KUCHING: Many property developers foresee a slowdown in sales of commercial properties with the Goods and Services Tax (GST) coming into play today.
According to Sarawak Housing and Real Estate Association (Sheda), many developers expressed concerns that “many things are still uncertain” and that “business sentiments are not doing well.”
This, the association said, was examplified by the demand of houses from the last three months which grew stronger in terms of unit bookings as these bookings are subjected to the purchasers ability to secure banks’ housing loan, it said yesterday.
Eventhough residential houses are exempted, Sheda observed that building materials, labour and machineries hire will be subjected to GST which input tax cannot be claimed back.
“Thus, there is an estimate of two to three per cent increase in construction costs of new residential houses,” it added in its statement to The Borneo Post.
“Whether selling price of houses will increase or not, are still subjected to market forces of supply and demand even though the cost has increased slightly.”
Purchasers can hunt for new houses that are nearly or completed as the developers might still sell the houses at pre-GST prices or completed second~hand houses, as these type of house prices might not goes up immediately after April 1.
“It pays to shop around and compare prices,” it advised.

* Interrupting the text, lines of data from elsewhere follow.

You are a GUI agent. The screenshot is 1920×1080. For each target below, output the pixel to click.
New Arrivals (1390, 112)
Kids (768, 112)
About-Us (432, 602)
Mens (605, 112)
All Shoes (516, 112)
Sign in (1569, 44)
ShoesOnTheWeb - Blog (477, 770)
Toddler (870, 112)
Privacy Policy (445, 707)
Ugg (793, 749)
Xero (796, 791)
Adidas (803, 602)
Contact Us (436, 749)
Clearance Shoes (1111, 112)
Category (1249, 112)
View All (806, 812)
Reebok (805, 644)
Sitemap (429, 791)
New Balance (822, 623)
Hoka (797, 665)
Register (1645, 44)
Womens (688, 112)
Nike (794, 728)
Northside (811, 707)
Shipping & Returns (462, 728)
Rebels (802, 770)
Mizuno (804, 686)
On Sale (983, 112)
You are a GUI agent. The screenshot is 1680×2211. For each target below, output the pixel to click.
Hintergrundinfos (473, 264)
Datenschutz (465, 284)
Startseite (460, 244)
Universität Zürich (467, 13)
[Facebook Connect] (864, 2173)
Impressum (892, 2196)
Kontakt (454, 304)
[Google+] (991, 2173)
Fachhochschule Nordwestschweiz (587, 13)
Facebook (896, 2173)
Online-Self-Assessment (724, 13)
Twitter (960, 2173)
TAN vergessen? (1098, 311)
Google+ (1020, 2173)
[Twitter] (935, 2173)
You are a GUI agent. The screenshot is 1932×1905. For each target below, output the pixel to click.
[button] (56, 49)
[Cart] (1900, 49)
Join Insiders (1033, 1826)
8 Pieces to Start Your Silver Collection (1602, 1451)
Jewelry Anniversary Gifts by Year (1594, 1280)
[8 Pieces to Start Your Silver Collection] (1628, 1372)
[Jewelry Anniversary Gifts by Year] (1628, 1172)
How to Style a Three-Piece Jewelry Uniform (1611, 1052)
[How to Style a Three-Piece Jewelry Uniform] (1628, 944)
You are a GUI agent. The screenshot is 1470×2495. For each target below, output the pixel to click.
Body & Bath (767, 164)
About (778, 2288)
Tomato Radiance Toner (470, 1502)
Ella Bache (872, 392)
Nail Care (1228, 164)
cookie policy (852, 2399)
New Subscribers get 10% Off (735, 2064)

Meanwhile, Tourism and Culture Minister Datuk Seri Mohamed Nazri Abdul Aziz urged property developers to remain vigilant in their cost measures to ensure that properties are still attractive after the implementation of GST.
He said as responsible developers, they should take the lead in overcoming problems of overdevelopment so that home prices are within reach of citizens.
“I hope the social responsibility of developers to continue helping the Government in achieving progress by offering quality and affordable products to the masses will continue,” he said at the Malaysia Property Insight Prestigious Developer Awards 2015 here yesterday.